Amada: We have to be careful about the difference in viewing the peace issue between Americans and us. American people have a very simplistic attitude toward issues of justice/injustice, freedom/control, and democracy. Situation should be seen in perspective. For example, Americans protested so vigorously when the Tienamin Square incident broke out. But Japanese wouldn't protest so far as to try to overthrow the Chinese government as we could see the necessity of governmental control to a certain extent in order to keep the country together. Fairness should not be judged for the sake of fairness. Consideration of the whole system is important. We were able to sympathize with the Chinese government in some aspects because we have also struggled to reconstruct our country after the war and have learned the complexities of society. Sometimes freedom doesn't necessarily lead to freedom.
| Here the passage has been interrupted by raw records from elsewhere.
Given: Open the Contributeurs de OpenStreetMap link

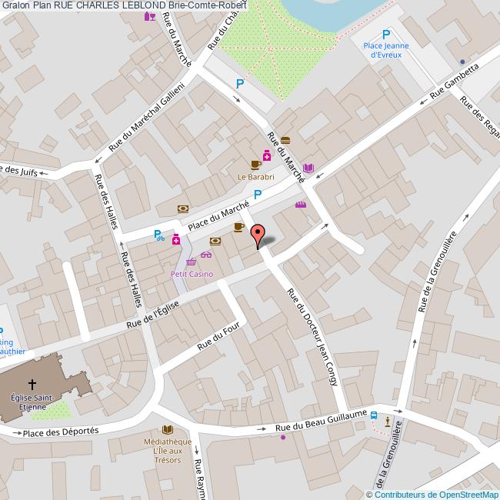Looking at the screenshot, I should tap(437, 494).
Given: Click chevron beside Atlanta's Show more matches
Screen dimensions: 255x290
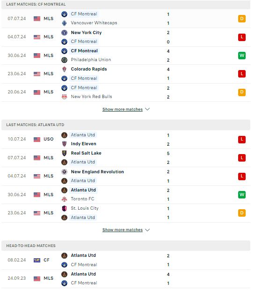Looking at the screenshot, I should tap(147, 230).
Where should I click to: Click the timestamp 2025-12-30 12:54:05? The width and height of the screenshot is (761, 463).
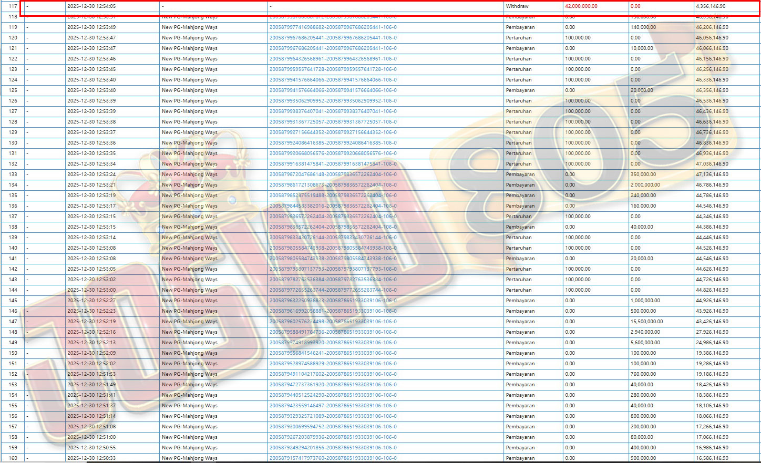pyautogui.click(x=91, y=6)
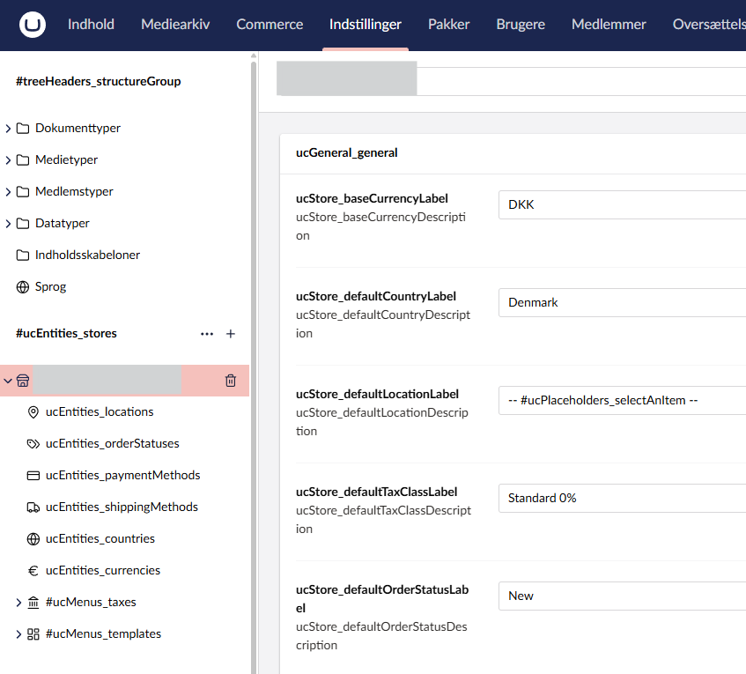Open the Sprog item in tree

coord(50,286)
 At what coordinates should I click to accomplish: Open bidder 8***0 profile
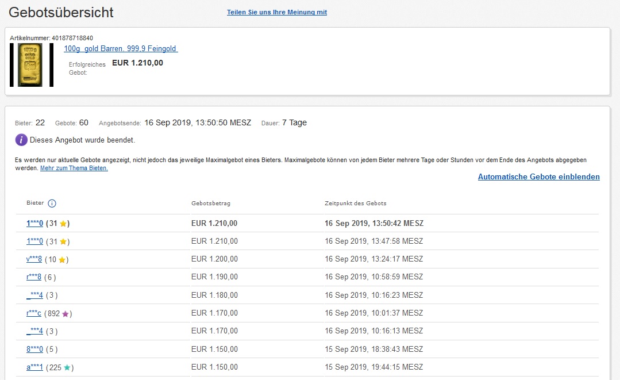[34, 350]
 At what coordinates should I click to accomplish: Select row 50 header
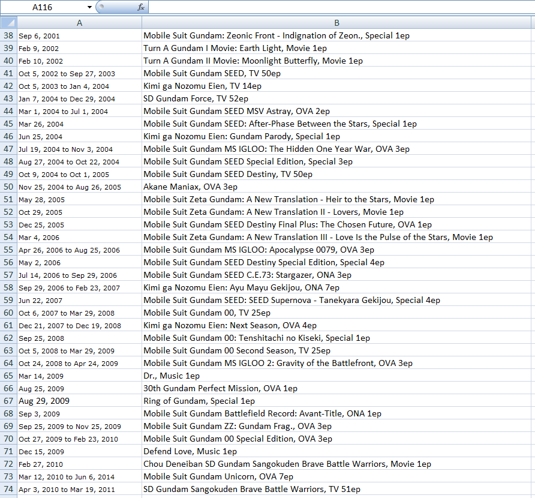click(x=8, y=187)
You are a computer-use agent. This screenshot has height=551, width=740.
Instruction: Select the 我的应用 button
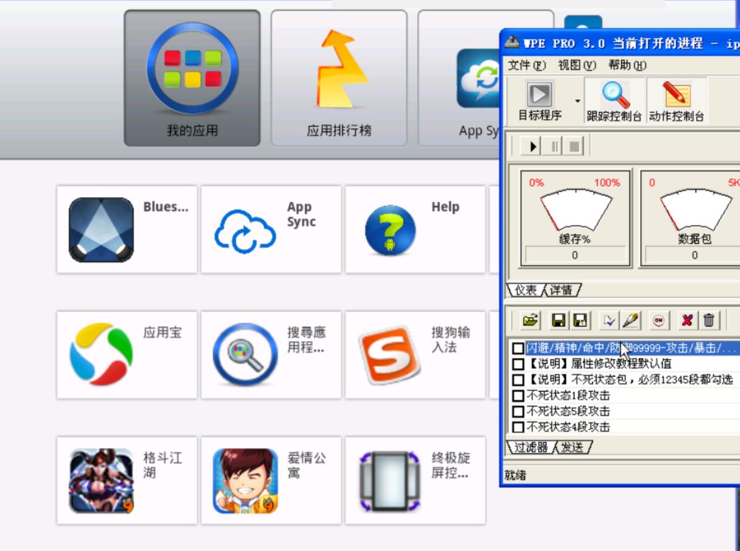[192, 78]
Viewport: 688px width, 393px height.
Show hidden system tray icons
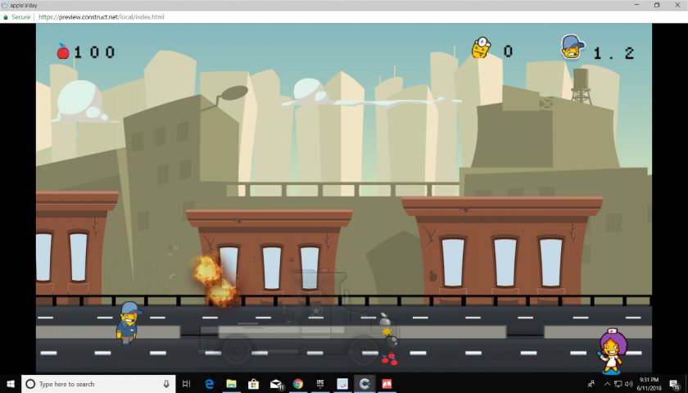(x=607, y=383)
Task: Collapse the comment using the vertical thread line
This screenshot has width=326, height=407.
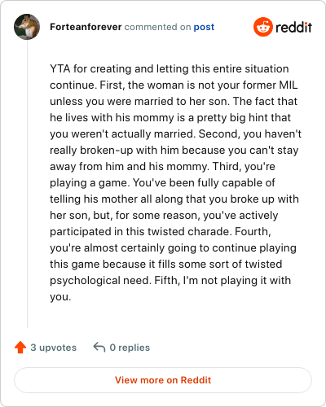Action: (x=27, y=184)
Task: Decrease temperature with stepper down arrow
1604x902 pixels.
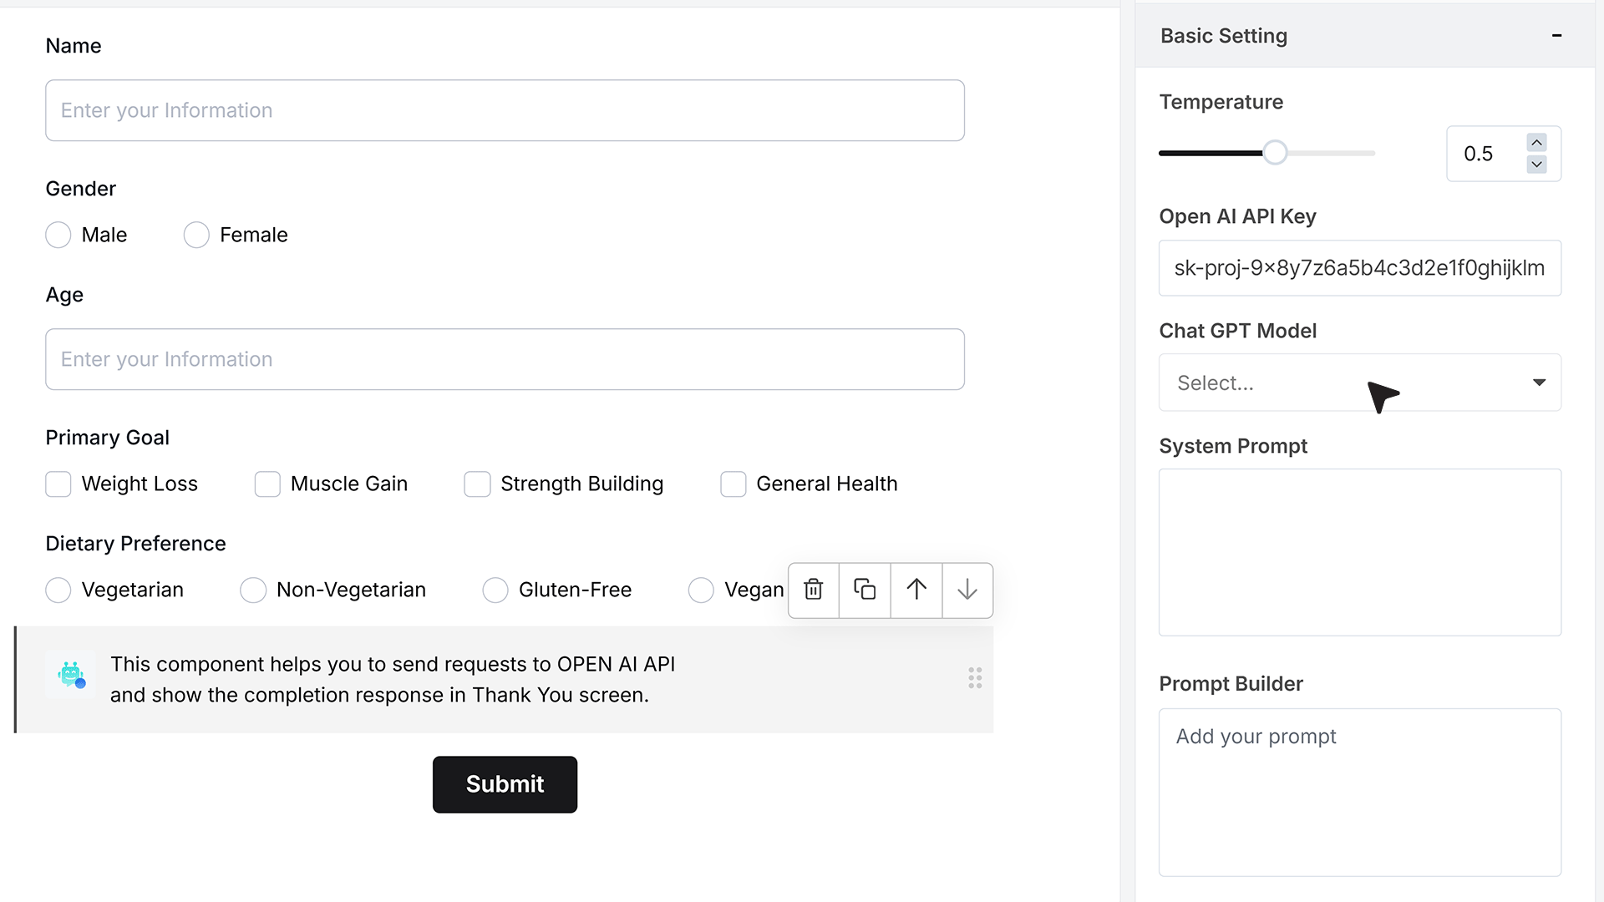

Certain controls may be necessary for freedom. Situations are different from country to country. In China and India about 90% of people are starved [bullshit]. The Government has to feed them. For this there has to be a certain control. The ideals of the States do not necessarily apply to other countries. In America the primary importance is laid on human rights.

Hoitsu: My father may have been different, but not special.

Amada: But in fact he was great. Even when he was leaving here to become jushoku in Sokoji, how many people gathered here. That many people used to come here to get some advice from him. He was a "real" monk. Very rare. [yes, how many?]

Hoitsu: When I hear about him from many different people, none of them really points out any specific outstanding characteristics. It wasn't something prominent. It was more like his innate nature coming from his presence. That was what attracted so many people. Like fragrance.

Amada: Well, I don't think that was the only things about him. I think it was his "real" way of life. In the temple also, not only this Okusan who thinks highly of him, but his ex-wife also really respected him. So, too, the grandmother. She used to call him "Hojo-sama." This is rare in a family. And even Harada-san[?] (a politician) had a very friendly relationship with Hojo-san, though I personally have my own opinion about Harada-san as a politician. This is also rare. Kishizawa-roshi, though he was very strict, had a high estimate of him as well.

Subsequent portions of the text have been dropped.